The Philippine Statistics Authority (PSA) reported that the country’s total trade in October 2019 reached US$15.9 billion from US$15 billion in the previous month. The slight improvement was brought about by the positive growth rate in exports, but was 6.7 percent lower compared to the same period in 2018.
“The modest recovery in the country’s trade figures for October 2019 backs the expectations that the export sector will remain relatively steady despite the global slowdown associated with the US-China trade war. This also aligns well with the country’s overall GDP growth target of 6.0 to 7.0 percent for 2019,” said Socioeconomic Planning Secretary Ernesto M. Pernia.
Trade exports benefited from the uptick in earnings from agro-based products, mainly fruits and vegetables; manufactured articles aided in drawing back the previous month’s decline to register a 0.1-percent gain in October 2019.
On the other hand, imports decelerated by 10.8 percent as reduced orders for raw materials & intermediate goods, capital goods, mineral fuels, and consumer goods weakened overall growth of imports.
“Possible downside risks, particularly the lingering vulnerabilities and spillovers associated with the trade tensions, need to be managed,” added the Cabinet official.
To counter external risks, Pernia underscored the country’s need to improve competitiveness through the institutionalization of policies and processes that will streamline, facilitate and bring down the cost of doing business, which are important factors in making the country more flexible to any eventualities that may impact the economy.
“We need to take advantage of the country’s capacities on key products and building skills expertise and economies of scale to adapt and harness the benefits from emerging technologies like robotics and artificial intelligence,” he said.
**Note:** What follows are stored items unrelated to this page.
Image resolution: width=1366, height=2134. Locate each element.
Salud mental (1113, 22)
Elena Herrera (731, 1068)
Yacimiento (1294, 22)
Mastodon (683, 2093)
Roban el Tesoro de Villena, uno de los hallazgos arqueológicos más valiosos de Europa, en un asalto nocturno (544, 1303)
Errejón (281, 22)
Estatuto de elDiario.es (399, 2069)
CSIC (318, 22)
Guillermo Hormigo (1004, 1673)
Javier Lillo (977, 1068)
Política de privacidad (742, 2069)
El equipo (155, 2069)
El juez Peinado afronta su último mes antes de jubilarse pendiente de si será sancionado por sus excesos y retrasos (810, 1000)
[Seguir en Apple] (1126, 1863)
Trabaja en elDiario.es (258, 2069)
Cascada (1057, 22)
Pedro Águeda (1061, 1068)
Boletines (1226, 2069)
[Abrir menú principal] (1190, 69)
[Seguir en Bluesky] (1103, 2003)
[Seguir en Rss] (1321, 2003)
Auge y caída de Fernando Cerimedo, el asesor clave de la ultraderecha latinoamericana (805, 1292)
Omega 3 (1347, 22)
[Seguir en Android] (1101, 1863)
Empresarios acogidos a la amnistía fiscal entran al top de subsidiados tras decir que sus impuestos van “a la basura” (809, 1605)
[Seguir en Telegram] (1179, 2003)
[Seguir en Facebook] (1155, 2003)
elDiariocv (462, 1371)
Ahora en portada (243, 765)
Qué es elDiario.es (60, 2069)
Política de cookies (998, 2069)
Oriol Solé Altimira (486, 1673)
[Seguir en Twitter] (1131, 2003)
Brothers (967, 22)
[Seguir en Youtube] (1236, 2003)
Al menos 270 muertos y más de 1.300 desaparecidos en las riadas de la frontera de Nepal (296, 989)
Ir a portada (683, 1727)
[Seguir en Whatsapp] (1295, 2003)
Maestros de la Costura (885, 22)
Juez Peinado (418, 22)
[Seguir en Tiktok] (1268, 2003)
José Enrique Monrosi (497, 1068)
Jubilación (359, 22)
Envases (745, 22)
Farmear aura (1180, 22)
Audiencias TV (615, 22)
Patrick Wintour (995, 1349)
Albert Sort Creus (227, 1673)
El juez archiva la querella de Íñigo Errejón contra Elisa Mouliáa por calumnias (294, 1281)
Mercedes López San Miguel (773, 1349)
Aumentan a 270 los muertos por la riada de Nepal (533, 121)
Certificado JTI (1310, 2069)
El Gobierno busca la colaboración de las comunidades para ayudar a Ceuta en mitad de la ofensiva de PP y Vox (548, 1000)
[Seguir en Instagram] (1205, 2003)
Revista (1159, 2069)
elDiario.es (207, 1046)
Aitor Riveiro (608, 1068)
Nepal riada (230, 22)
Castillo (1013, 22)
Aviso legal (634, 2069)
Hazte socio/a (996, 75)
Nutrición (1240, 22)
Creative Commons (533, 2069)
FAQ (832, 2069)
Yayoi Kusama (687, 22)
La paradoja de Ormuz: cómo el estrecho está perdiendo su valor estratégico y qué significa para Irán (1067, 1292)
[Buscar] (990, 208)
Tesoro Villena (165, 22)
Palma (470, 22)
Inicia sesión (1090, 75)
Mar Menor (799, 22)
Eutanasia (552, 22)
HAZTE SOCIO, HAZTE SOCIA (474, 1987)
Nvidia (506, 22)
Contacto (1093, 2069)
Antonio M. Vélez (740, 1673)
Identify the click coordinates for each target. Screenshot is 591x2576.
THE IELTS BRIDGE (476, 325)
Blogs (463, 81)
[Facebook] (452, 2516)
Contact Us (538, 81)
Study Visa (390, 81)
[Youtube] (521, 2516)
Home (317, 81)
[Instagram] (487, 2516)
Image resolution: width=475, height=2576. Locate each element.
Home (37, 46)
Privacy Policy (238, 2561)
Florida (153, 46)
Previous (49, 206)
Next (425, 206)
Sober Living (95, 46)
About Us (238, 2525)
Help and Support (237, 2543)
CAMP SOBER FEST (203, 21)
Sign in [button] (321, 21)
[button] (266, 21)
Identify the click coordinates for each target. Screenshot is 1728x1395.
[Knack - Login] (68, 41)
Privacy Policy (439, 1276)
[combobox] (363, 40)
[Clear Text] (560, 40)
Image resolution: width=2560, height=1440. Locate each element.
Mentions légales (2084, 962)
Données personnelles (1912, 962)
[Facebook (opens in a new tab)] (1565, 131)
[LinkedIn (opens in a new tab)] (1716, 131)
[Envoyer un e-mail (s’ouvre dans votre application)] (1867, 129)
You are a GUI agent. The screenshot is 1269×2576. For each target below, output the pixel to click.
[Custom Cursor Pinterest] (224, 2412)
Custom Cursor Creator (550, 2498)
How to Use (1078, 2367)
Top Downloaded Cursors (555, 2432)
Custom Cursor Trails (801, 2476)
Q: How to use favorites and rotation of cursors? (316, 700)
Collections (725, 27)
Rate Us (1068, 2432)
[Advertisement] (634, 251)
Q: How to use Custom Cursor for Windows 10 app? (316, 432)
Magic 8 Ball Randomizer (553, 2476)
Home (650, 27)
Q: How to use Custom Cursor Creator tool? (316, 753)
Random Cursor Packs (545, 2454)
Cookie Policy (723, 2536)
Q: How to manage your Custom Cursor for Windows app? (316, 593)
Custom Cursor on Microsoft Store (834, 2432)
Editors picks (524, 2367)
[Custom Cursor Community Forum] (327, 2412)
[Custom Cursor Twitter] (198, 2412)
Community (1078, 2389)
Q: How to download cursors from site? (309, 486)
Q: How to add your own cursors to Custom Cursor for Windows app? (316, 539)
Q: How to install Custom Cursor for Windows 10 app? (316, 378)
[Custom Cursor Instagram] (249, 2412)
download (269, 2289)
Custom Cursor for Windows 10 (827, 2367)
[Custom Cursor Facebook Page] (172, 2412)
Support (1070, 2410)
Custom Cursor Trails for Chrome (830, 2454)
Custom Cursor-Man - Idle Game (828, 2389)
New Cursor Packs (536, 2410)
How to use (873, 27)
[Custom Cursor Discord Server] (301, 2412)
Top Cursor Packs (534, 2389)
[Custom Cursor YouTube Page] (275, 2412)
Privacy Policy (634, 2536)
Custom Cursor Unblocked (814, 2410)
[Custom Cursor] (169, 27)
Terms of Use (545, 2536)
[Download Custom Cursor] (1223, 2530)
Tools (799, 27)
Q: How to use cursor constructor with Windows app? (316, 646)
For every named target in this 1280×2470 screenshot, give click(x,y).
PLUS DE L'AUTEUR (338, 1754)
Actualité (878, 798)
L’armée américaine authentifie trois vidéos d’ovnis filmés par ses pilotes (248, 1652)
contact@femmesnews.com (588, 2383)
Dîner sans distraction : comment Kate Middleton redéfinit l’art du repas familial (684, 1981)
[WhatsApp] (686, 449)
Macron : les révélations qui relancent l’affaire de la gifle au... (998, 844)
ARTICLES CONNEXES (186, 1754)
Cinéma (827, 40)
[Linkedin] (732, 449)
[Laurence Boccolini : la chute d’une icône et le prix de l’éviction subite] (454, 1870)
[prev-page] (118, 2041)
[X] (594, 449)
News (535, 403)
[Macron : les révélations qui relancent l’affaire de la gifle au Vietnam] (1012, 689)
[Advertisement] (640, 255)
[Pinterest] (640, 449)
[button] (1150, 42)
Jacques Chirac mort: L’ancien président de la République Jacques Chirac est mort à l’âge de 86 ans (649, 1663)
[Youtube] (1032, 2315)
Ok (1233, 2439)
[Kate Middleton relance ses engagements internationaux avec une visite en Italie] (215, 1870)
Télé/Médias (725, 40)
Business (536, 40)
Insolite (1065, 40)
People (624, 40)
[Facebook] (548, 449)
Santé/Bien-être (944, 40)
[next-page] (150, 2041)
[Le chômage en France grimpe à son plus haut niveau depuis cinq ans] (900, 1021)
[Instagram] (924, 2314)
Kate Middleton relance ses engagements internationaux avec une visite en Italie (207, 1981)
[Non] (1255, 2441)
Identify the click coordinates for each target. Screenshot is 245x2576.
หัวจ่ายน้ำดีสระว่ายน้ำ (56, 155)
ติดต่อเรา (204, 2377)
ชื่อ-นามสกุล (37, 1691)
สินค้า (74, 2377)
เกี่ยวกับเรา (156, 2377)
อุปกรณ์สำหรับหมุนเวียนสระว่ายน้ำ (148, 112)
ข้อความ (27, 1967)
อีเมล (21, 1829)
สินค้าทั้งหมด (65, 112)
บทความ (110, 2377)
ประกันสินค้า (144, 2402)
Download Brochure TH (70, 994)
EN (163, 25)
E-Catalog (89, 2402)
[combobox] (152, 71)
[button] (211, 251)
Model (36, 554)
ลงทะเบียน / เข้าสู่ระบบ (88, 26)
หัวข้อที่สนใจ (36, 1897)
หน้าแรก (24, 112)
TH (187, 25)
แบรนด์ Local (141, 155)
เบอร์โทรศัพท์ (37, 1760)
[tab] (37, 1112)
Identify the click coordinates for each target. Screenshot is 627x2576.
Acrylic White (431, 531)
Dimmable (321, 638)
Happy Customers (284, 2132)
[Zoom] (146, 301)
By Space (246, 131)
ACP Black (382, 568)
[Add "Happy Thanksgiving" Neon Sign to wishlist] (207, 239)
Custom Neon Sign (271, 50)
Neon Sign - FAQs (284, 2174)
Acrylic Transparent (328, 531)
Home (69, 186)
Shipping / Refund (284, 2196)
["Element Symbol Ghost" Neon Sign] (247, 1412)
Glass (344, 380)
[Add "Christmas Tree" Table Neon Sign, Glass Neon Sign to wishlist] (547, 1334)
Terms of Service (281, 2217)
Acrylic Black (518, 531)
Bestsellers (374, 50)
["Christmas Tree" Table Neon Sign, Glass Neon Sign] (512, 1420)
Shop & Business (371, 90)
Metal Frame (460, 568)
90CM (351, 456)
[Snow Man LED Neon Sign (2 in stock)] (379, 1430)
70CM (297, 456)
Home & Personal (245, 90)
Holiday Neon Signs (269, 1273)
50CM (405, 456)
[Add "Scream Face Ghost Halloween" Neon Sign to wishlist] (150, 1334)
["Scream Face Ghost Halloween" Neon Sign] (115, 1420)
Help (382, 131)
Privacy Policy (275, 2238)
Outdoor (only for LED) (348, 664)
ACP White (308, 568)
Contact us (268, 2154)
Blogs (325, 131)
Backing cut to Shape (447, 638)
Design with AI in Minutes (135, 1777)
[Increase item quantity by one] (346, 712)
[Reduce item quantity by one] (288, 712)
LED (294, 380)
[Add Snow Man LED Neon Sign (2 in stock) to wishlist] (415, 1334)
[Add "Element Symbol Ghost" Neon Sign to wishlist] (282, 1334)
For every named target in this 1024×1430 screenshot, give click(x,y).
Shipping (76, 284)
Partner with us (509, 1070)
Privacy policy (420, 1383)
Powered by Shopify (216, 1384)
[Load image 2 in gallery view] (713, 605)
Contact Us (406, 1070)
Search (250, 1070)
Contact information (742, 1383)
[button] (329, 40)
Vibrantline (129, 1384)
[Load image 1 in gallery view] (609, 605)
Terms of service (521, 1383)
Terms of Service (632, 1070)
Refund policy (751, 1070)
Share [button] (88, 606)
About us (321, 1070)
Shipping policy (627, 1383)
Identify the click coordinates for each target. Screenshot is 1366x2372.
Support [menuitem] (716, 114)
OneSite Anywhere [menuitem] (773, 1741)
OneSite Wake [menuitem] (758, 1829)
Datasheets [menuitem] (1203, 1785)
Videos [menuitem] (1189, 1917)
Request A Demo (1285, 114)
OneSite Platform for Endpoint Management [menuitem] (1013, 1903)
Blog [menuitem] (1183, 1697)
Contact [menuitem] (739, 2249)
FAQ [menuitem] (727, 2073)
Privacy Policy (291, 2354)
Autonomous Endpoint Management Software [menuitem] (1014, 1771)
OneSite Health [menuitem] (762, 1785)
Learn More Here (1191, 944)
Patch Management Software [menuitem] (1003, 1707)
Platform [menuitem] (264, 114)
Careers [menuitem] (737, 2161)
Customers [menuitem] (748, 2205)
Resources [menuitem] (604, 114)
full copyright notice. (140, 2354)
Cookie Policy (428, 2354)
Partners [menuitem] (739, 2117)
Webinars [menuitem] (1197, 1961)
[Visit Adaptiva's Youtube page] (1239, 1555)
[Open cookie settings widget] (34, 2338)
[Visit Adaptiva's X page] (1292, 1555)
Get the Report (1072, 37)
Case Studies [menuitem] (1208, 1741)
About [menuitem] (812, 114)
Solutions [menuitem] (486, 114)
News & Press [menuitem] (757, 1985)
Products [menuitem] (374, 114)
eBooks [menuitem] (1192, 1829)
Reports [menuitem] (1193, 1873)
“This will also enable the sector to climb a notch in the global value chain and transition into more value-adding and specialized production,” Pernia added.
Furthermore, refocusing market strategies towards capitalizing on design-centric and quality- driven products and employing niche marketing should be done for Philippine products to make its mark in international markets.
“A concerted and targeted effort that will have the support of relevant government agencies to fully implement the interconnection should be prioritized to ensure that our exporters are given the necessary platform to remain at par with the rest of the ASEAN, besides strengthening our integration within ASEAN” he said.